Una tentazione. Shadrach cenerà da solo, altrimenti, nel suo hotel, straniero in questa strana città, si ritroverà solo ed esposto al pericolo. Però… no: impossibile. Uno di questi interessanti professionisti indù gli chiederà sicuramente dove vive, che attività medica svolge, e a quel punto potrebbe solo mentire, cosa che gli ripugna, oppure confessare tutto: membro dell’élite privilegiata della dittatura, medico personale del terribile Gengis Mao, eccetera, e tanti auguri alla sua nuova reputazione di benefattore e filantropo. La verità su di lui disgusterà gli amici di Bhishma Das, e umilierà Das stesso. Shadrach mormora delle scuse, e qualche formula di rammarico che riesce a suonare convincente. Mentre si sta avvicinando alla porta, Das lo segue, dicendo: — Accetti almeno un dono da me, un ricordo dell’ora incantevole che abbiamo trascorso insieme. — Il mercante lancia rapidamente un’occhiata tra i suoi scaffali, cercando in mezzo alle lance, le collane di perline, le statuette di legno: tutto evidentemente troppo rozzo, troppo frivolo, troppo insignificante o troppo ingombrante per costituire un omaggio adatto a un ospite tanto distinto, e per un istante sembra che Shadrach sia destinato a lasciare il negozio a mani vuote; all’ultimo momento, però, Das raccoglie un piccolo corno di antilope, con un foro nell’estremità appuntita e della cera a tappare la base.
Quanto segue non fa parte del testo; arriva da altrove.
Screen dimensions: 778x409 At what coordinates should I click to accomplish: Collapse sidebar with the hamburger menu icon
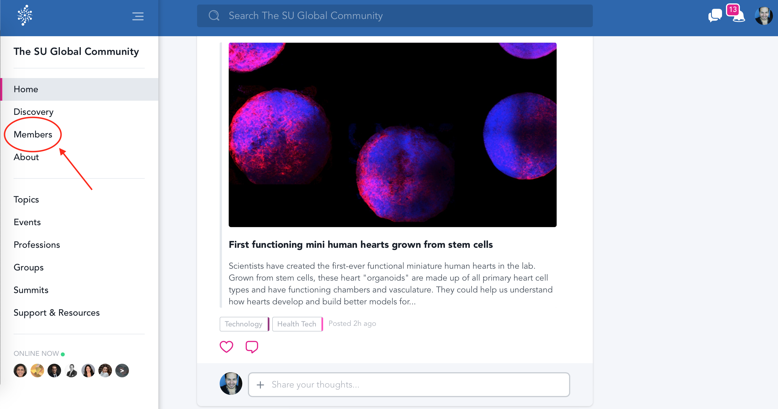pos(138,16)
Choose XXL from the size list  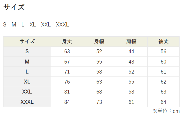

Un corno che funge da coppetta chirurgica, a quanto spiega Das, usato da una tribù che vive vicino alla frontiera meridionale per estrarre il dolore e gli spiriti maligni dal corpo dei malati: si applica la coppetta alla pelle, si succhia, si crea il vuoto e si sigilla con il tappo di cera. Lo offre a Shadrach, dicendo che è un dono adatto per una persona che ha la missione di guarire i suoi simili, e Shadrach, dopo qualche complimento, lo accetta volentieri. Nella sua collezione non ha nessuno strumento medico che provenga dall’Africa Orientale. — Li usano ancora — lo informa Das. — Li usano molto proprio ora, per tirare fuori lo spirito della decomposizione organica. — Saluta Shadrach con un inchino, ripetendogli più volte come la sua visita sia stata un onore, che piacere gli abbia donato sentire le parole di speranza del medico.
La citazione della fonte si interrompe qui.